A las 19:30 se reúne con su esposa y cena con ella. Lali y Deepak solo se han saltado esta norma una vez en treinta y nueve años. Lali tenía entonces veintiséis, y Deepak, muy nervioso, le sostenía la mano en la ambulancia, mientras las contracciones se sucedían. El que debería haber sido el día más hermoso de sus vidas marcó un drama del que jamás volvieron a hablar.
Los jueves alternos, Lali y Deepak salen a cenar a un restaurantito de Spanish Harlem.
Deepak aprecia su vida rutinaria tanto como ama a su esposa. Pero esa noche, al sentarse a la mesa, esa rutina estaba a punto de llegar a su fin.
*
El vuelo de Air India concluía sobre el asfalto del aeropuerto John Fitzgerald Kennedy. Sanji se levantó para coger su bolsa del compartimento de equipajes, se precipitó hacia la pasarela, encantado de ser el primero en salir del avión, y recorrió deprisa los pasillos. Llegó jadeante a la gran sala donde se alineaban las garitas del control de inmigración. Un agente poco afable le preguntó por los motivos de su visita a Nueva York. Sanji contestó que venía en viaje de estudios, y presentó la carta de invitación de su tía, que se declaraba garante de su solvencia. El agente no se tomó la molestia de leerla, pero levantó la cabeza para examinar a Sanji. Momento de incertidumbre en el que, por un simple delito de facciones, todo visitante extranjero puede ser conducido a una sala de interrogatorio antes de ser devuelto a su país de origen.
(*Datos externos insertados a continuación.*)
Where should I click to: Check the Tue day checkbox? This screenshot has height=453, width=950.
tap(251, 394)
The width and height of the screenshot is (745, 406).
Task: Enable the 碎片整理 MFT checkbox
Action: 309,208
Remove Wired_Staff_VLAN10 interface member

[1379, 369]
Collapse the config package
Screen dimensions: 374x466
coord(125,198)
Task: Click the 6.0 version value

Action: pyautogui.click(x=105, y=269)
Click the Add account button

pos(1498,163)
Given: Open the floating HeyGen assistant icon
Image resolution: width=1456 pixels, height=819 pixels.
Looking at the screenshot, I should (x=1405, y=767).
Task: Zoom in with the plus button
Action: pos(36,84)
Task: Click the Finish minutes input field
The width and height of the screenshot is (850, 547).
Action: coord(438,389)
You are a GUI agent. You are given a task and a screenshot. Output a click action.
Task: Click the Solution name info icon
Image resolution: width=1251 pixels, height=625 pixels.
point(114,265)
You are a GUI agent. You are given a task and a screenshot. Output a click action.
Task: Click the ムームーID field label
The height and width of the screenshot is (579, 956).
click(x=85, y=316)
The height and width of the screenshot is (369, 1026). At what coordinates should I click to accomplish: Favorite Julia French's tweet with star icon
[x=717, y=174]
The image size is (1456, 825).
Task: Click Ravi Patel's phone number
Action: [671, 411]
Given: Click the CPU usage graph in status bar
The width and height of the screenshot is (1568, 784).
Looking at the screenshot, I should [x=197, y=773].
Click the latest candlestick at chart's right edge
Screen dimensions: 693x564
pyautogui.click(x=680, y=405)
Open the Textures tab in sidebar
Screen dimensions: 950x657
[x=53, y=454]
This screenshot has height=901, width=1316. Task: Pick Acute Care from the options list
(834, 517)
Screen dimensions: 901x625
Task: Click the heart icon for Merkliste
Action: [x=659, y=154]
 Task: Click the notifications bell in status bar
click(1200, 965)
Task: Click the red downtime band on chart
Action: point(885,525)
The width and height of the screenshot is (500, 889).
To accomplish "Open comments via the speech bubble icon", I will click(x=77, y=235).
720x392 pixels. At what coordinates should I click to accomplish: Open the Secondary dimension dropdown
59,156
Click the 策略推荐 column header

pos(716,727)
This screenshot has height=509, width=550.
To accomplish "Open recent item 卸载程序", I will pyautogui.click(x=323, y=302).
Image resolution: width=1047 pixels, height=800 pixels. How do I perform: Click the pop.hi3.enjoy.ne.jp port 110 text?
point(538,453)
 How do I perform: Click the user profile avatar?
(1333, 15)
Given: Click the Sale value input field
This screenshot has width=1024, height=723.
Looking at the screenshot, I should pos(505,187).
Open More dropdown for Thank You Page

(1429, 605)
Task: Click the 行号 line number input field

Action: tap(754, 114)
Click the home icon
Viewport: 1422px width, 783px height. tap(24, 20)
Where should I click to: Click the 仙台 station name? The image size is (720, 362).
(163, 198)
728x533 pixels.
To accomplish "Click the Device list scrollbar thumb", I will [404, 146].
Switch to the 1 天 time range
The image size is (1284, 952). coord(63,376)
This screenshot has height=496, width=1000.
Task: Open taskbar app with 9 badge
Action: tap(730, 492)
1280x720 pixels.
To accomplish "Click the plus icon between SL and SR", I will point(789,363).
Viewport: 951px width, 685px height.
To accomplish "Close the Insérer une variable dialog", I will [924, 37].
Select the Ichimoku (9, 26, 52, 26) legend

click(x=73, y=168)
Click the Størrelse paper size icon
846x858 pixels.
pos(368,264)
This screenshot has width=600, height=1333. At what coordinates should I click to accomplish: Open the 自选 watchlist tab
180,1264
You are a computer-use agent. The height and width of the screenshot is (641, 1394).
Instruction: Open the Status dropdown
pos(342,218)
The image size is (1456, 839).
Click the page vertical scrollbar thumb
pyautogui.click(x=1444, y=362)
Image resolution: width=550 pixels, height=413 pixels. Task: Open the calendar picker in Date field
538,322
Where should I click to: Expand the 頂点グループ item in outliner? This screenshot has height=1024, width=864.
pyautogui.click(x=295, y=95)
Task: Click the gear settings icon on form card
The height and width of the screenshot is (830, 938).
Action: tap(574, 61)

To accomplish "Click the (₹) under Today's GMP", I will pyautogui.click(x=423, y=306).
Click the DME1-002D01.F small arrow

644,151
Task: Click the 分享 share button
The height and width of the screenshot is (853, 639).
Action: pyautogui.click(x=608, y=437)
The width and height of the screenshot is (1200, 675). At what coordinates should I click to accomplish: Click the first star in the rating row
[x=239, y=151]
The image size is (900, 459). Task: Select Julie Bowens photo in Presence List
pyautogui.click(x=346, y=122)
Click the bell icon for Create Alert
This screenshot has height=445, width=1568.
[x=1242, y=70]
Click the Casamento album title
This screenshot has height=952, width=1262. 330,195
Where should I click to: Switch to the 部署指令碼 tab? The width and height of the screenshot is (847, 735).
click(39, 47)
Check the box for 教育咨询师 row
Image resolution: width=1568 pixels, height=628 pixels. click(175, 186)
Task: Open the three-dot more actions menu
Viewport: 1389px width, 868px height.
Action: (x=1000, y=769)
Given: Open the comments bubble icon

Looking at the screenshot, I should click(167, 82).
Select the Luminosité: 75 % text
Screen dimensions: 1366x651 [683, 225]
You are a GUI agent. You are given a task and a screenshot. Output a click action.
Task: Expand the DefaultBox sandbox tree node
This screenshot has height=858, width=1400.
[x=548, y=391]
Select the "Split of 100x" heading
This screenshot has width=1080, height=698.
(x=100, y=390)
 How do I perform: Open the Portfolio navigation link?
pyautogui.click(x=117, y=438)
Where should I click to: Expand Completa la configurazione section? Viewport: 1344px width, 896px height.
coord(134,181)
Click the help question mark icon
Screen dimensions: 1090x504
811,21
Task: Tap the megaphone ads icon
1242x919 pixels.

El agente acabó por sellarle el pasaporte, garabateó la fecha de expiración de su derecho de estancia en territorio estadounidense y le ordenó que circulara.
Sanji recogió su maleta de la cinta, franqueó el control de aduanas y caminó hacia el punto de encuentro donde esperaban los conductores de limusina. Vio su nombre en el cartel que uno de ellos sostenía en la mano. Este tomó su maleta y lo llevó hasta el coche.
La Crown negra rodaba por la 495, escabulléndose entre el tráfico fluido del anochecer, el asiento era mullido, y Sanji, agotado por un largo viaje, sintió ganas de dormitar. Su conductor se lo impidió entablando conversación mientras las torres de Manhattan se dibujaban en el horizonte.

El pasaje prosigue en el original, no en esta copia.